TESTO MOSTRATO:
•••

Con alcuni editori è possibile instaurare un bel rapporto di fiducia. Ho avuto il privilegio di incontrare persone competenti e amichevoli, simpatiche, gioviali. Un’equazione che non sempre si dà. A Milano mi è capitato con Bompiani. A Torino con Einaudi e Bollati. A Bologna frequento quando possibile (scusate l’ossimoro) la redazione del Mulino. Rapporti sporadici ma vivificanti. La cosa che più mi dà gioia è quando ricevo un messaggio in cui mi viene offerta una nuova traduzione. Un entusiasmante ritorno al futuro si spalanca davanti a te.

Qual è il ricordo più bello della sua carriera?

•••

OBIETTIVO: Riscrivi il brano sui rapporti con gli editori da "Con alcuni editori" a "davanti a te.", mettendo "occasionali" al posto di "sporadici".

•••

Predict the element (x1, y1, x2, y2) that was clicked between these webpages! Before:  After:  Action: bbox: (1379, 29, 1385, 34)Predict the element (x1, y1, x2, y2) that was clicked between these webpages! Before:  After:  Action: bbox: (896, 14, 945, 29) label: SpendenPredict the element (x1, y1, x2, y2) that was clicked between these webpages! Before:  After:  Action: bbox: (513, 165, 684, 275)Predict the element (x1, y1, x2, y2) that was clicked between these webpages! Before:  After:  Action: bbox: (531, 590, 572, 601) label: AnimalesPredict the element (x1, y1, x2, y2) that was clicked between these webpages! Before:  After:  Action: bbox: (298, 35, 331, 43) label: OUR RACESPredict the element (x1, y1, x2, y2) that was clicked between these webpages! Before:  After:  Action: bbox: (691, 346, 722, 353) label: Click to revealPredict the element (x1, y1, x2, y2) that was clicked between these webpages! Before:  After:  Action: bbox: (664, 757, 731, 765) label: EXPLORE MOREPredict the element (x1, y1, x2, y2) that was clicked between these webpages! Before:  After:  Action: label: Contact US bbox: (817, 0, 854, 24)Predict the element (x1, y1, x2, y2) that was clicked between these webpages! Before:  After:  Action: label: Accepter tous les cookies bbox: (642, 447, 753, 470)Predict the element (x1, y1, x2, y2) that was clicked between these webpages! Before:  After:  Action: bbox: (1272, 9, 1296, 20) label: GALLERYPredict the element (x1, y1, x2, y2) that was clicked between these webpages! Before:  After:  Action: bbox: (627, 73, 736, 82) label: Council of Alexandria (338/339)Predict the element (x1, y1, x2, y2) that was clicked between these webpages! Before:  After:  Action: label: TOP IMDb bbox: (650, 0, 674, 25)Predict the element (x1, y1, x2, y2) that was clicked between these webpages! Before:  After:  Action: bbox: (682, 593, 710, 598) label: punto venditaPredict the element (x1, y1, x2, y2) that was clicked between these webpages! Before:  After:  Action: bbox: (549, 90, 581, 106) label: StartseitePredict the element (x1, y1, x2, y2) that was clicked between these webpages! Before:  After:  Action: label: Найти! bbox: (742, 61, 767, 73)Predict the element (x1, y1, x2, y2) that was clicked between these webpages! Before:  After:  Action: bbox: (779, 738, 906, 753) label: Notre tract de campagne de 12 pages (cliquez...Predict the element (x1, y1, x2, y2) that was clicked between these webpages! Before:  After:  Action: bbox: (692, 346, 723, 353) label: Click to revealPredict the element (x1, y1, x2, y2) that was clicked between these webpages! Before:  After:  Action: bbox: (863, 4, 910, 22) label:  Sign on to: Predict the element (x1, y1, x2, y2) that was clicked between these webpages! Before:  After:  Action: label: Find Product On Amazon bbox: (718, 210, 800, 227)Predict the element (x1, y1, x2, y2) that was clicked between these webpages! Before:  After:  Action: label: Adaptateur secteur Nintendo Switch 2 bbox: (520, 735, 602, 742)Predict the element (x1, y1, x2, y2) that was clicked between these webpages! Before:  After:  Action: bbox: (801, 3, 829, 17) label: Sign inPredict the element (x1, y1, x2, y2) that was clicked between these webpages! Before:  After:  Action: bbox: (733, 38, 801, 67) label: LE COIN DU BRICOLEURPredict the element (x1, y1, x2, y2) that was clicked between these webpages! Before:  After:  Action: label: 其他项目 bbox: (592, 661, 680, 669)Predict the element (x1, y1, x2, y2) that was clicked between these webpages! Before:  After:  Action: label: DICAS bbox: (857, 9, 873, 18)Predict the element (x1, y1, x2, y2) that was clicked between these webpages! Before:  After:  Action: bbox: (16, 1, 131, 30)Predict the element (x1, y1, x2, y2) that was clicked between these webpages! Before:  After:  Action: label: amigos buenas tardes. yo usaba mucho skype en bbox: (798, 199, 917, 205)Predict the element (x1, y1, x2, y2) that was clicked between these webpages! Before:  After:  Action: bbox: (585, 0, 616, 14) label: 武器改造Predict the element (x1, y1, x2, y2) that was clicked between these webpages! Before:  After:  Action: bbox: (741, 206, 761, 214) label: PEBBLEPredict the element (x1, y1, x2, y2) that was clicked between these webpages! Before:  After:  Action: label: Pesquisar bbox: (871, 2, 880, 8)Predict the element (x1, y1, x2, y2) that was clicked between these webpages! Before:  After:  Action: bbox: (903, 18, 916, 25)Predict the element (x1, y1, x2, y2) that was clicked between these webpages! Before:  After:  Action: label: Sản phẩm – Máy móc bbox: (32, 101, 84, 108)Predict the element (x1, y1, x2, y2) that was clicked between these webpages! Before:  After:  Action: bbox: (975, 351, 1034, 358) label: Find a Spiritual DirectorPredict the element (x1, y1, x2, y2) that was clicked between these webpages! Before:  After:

•••

RISULTATO DELL'ESERCIZIO:
Con alcuni editori è possibile instaurare un bel rapporto di fiducia. Ho avuto il privilegio di incontrare persone competenti e amichevoli, simpatiche, gioviali. Un’equazione che non sempre si dà. A Milano mi è capitato con Bompiani. A Torino con Einaudi e Bollati. A Bologna frequento quando possibile (scusate l’ossimoro) la redazione del Mulino. Rapporti occasionali ma vivificanti. La cosa che più mi dà gioia è quando ricevo un messaggio in cui mi viene offerta una nuova traduzione. Un entusiasmante ritorno al futuro si spalanca davanti a te.